Jim Toga wrote:
It has come to my attention that there are a number of OCTET STRINGS defined in H.245 along the lines of "h235Key OCTET STRING (SIZE(1..65535))"
[snip]
The problem with these difinitions is that with the terminating NULL ( I think...) the lentgh goes over by one byte, a 64k block of data. The OSS compiler generates the following warning, which goes away if we change the lenth to '65534'....
"h245.asn", line 1941 (MULTIMEDIA-SYSTEM-CONTROL): C0470W: The size of the generated C structure for the SET OF or SEQUENCE OF exceeds 64K bytes and may adversely affect CPU and memory performance. Consider use of the LINKED or UNBOUNDED directive.

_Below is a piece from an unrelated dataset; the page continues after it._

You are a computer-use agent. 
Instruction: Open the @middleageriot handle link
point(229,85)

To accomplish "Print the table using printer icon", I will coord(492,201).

This has nothing to do with ASN.1. The fragmentation procedure, if that's what you are concerned about, will not be invoked because the length determinant is a constrained whole number with upper-bound less than 65536. As you can see by the message, it is warning about how the OSS compiler represents this structure in memory. Certain chip architectures :-} don't like data blocks larger than 64K. I suggest you live with the warning or tell the OSS compiler to use an alternative representation. Looks like it uses a simple array of contiguous memory by default, whereas the LINKED option uses a linked list with entries representing each element of the aggregate. This is just a guess though--we don't use the OSS compiler.